Bisnis.com, JAKARTA — Salah satu pemain pelumas di Tanah Air, PT Exxonmobil Lubricant Indonesia, masih optimistis pasar pelumas di Tanah Air masih akan bertumbuh karena kinerja manufaktur akan terus menggeliat.
Salah satu pemain pelumas di Tanah Air, PT Exxonmobil Lubricant Indonesia, masih fokus untuk menggarap segmen industri karena manufaktur diproyeksikan akan terus bertumbuh.
Presiden Direktur Exxonmobil Lubricant Indonesia (EMLI) Syah Reza mengatakan bahwa peluang bisnis pelumas untuk sektor industri, seperti peralatan dan mesin pabrik, saat ini masih cukup besar.
"Kami memang akan fokus di situ [pasar pelumas untuk industri] untuk sektor manufaktur karena setiap tahun itu perkembangannya [industri manufaktur] dari GDP [produk domestik bruto] kita sekitar 20%,” katanya dalam acara General Manufacturing Seminar, Rabu (24/10).
Dia berharap agar pelumas Exxonmobil dapat menjadi solusi konsumen di sektor industri.
Menurutnya, peluang bisnis pelumas untuk sektor industri yang masih besar dapat terlihat dari kinerja penjualan oli sepanjang kuartal III/2018. "Untuk oli industri kami ada peningkatan penjualan dibandingkan sebelumnya."
Dia menjelaskan, pemilihan pelumas yang berkualitas akan berpengaruh terhadap umur peralatan dan mesin. Ketika ditanya soal pasar pelumas EMLI, dia hanya menjelaskan bahwa produknya cukup kompetitif. Namun, pangsa pasar terbesar masih dipegang oleh perusahaan local. Salah satu perusahaan lokal yang bergerak di sektor pelumas adalah PT Pertamina Lubricants, anak usaha PT Pertamina (Persero). "Pemimpin pasar [pelumas] masih perusahaan nasional."
Kenaikan harga minyak mentah dan pelemahan rupiah telah berdampak terhadap impor produk pelumas Exxonmobil Lubricants.
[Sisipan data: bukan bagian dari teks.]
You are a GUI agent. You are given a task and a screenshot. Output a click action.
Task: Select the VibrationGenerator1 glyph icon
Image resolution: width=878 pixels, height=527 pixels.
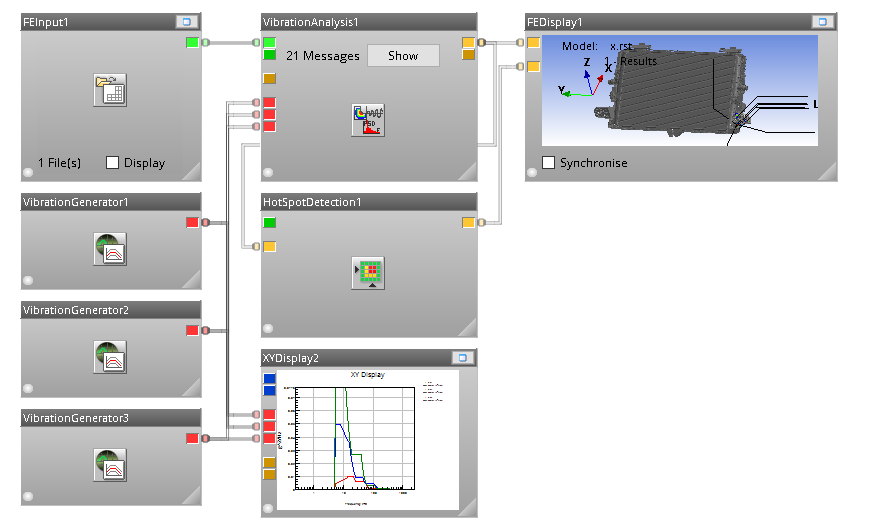pos(110,248)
Sebagian besar bahan baku pelumas dan produk oli yang sudah dikemas merek EMLI masih didatangkan dari luar negeri.
Namun, EMLI tidak langsung merespons hal tersebut dengan menaikkan harga karena harus melihat lebih detail kondisi pasar. "Penjualan kami semua dalam rupiah kami juga melihat situasi dari pasarnya sendiri sebelum menentukan harga."
Dia menilai bahwa kenaikan harga pelumas, terutama sektor industri, tidak terlalu membebani konsumen karena hanya sekitar 2%—3% dari total biaya produksi industri.